MUJI is a highly successful Japanese retail company that sells a wide variety of household and consumer goods. What is interesting is their ‘non brand’ market positioning. They decree for themselves the status of not being a brand, but paradoxically it is the great clarity they have around who they are and who they are not that makes them such a distinctive and compelling brand.
MUJI works very hard at claiming its non brand positioning. It’s name was derived from the first part of Mujirushi Ryohin, which translates into ‘No Brand Quality Goods’. It’s website declares in the very first sentence ‘… MUJI is not a brand.’ Instead it claims that MUJI creates products with a view toward global consumption of the future. That it does not create products that lure customers into believing that ‘this is the best’ or ‘I must have this’. Instead they like their customers to feel the rational sense of satisfaction that comes not with this is the best, but this is enough. Best becomes enough.
But the ‘enough’ principle is certainly not a near enough approach. MUJI manifests its offer to the market with an amazing attention to detail – all devoted to creating simplicity and minimalism in its designs and operations. The desired end result for MUJI is quality products at lower than usual prices. Every element is streamlined from the selection of materials through to the manufacturing processes used, from the colour options available to level of packaging, MUJI lives minimalism. This also extends to its environmental footprint.
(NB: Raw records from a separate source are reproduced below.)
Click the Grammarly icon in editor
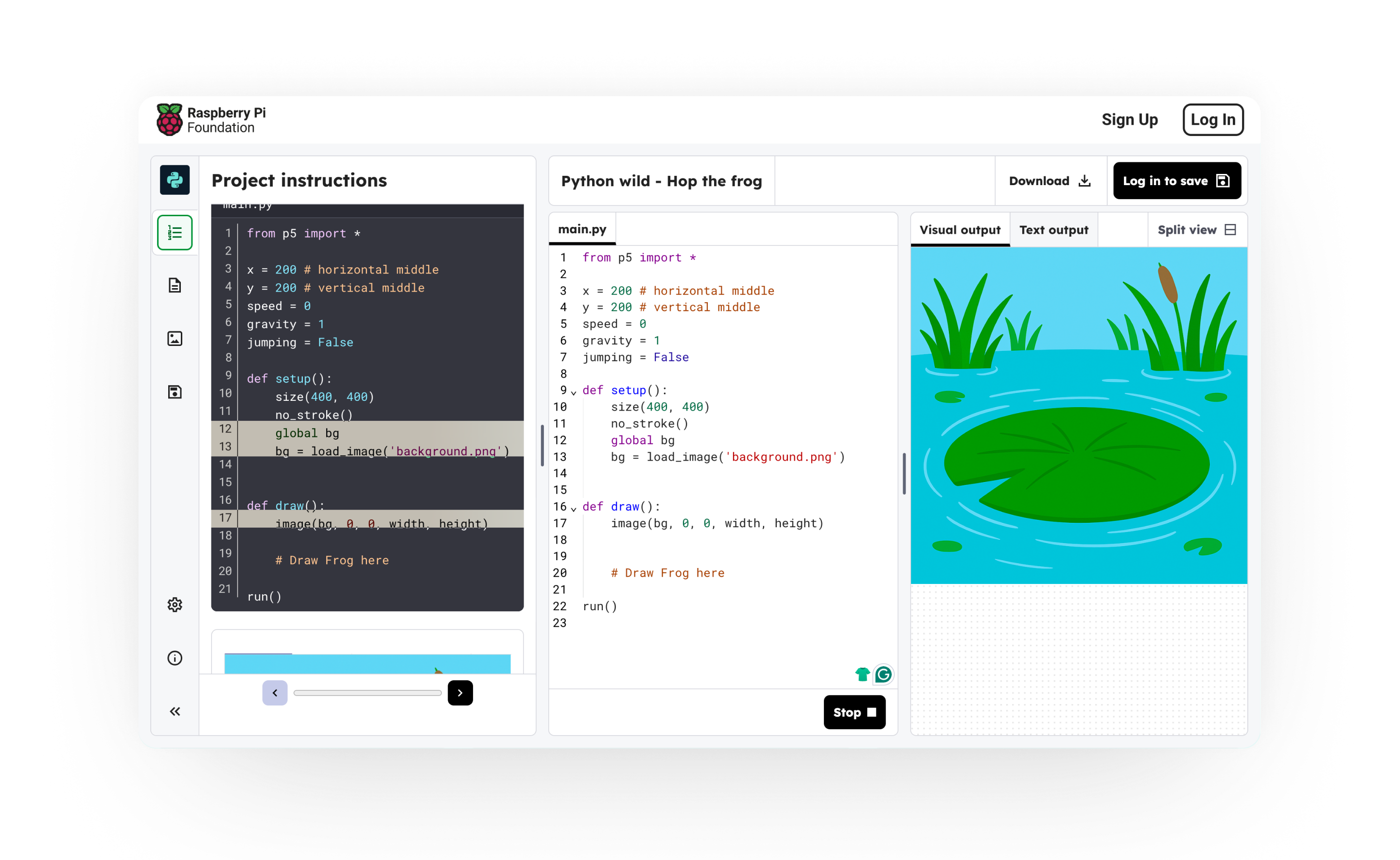1400x860 pixels. (883, 674)
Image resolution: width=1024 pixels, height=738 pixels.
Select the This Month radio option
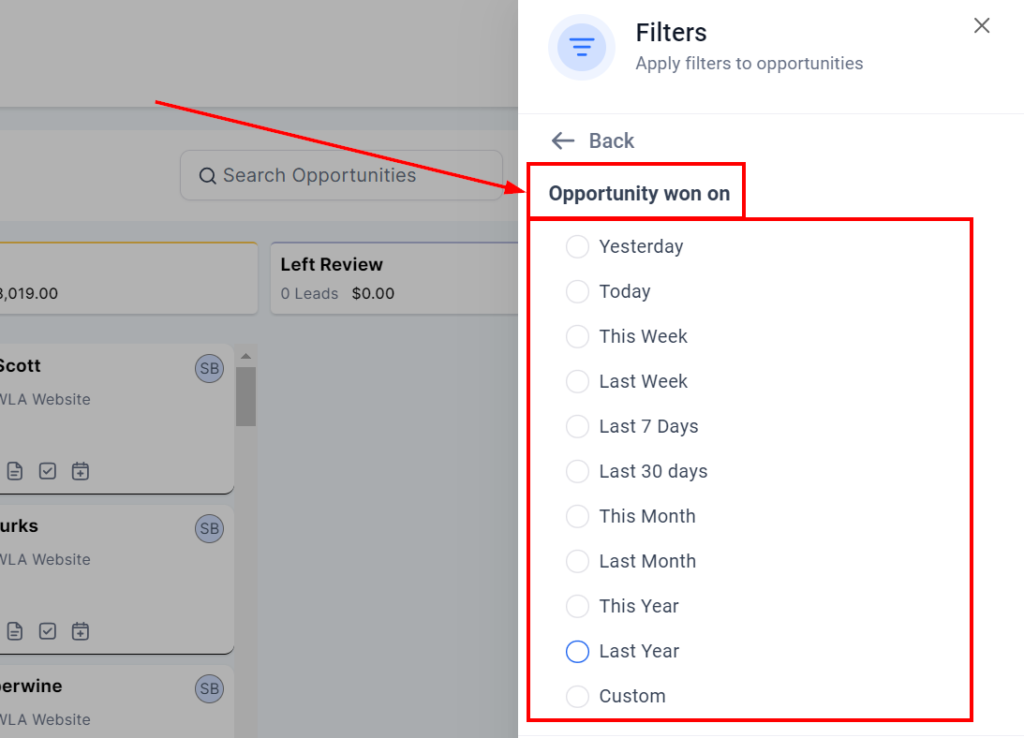coord(577,517)

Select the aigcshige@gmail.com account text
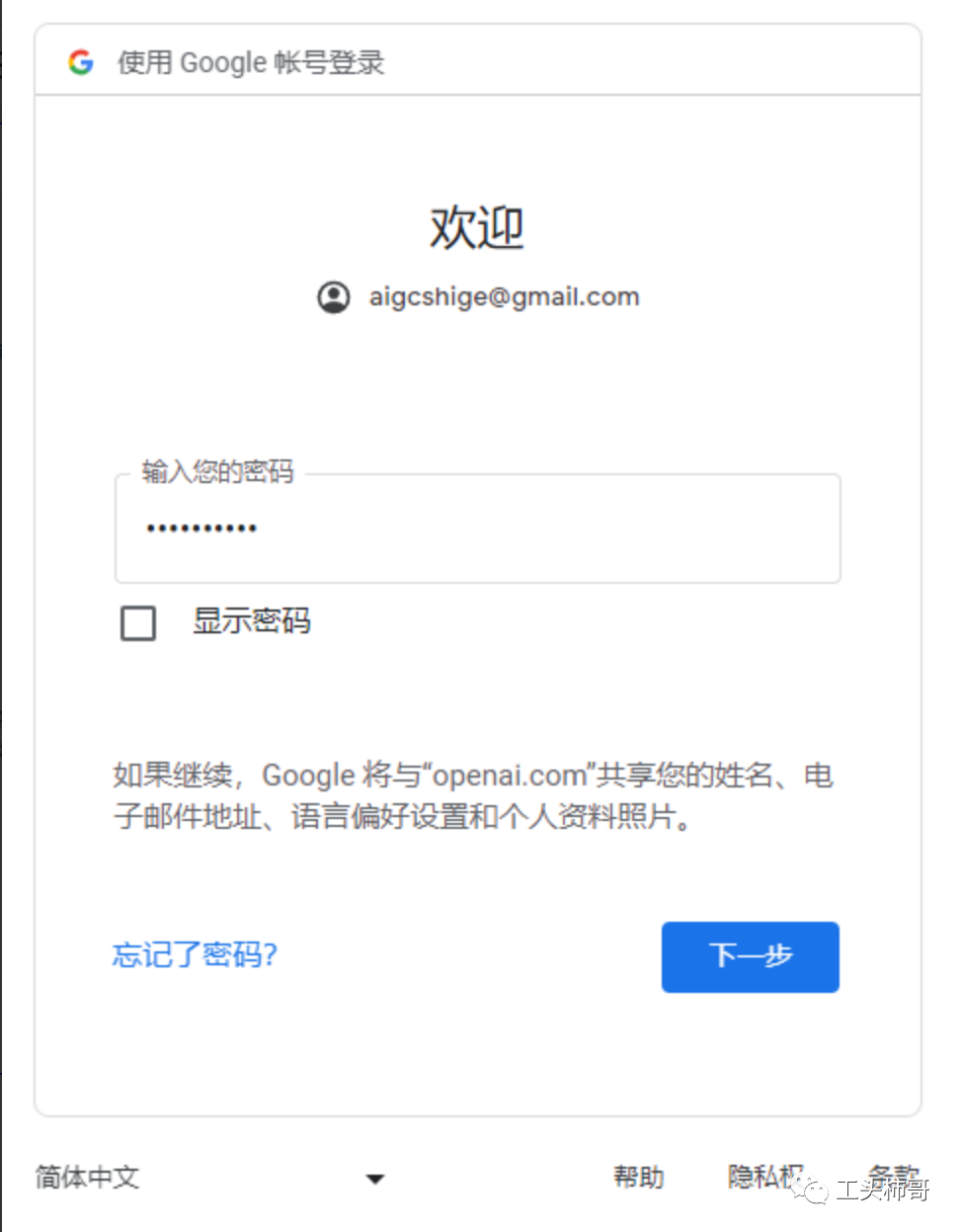pos(504,296)
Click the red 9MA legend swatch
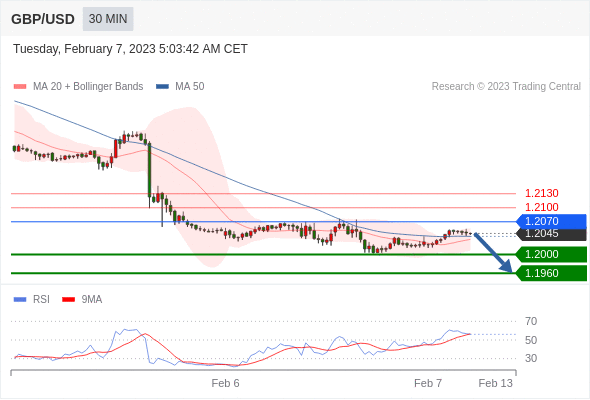This screenshot has height=400, width=590. coord(68,300)
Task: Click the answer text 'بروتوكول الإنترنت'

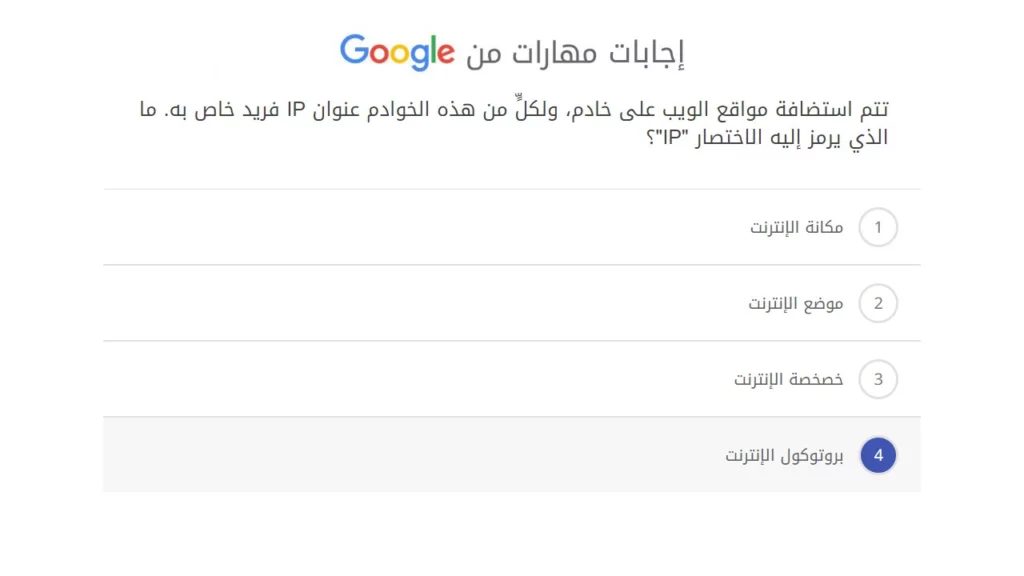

But regardless of what MUJI says, all of this adds up to a superbly managed brand. Sure there is no logo, but customers know they are buying a MUJI product. It is a case of where less is best from a brand presence perspective, the minimalist aesthetic of MUJI makes it distinctively theirs. Yes, their communication focus is purely on functionality and price at a store level, none of the soft fluffy stuff that may be directed at image and emotional levers – but do not be fooled. MUJI delivers a real emotional pull to its customers simply because it openly declares its philosophy on consumerism and respectfully invites them into their world to share in this philosophy. When you shop at MUJI you are therefore saying something about yourself and what is important to you. This is exactly what the best brands deliver to their customers, a sense of community built on shared values.
MUJI’s non brand positioning has simply claimed some white space for where and how to position itself in the market. It is immensely considered and it is extremely well executed. It is a great brand!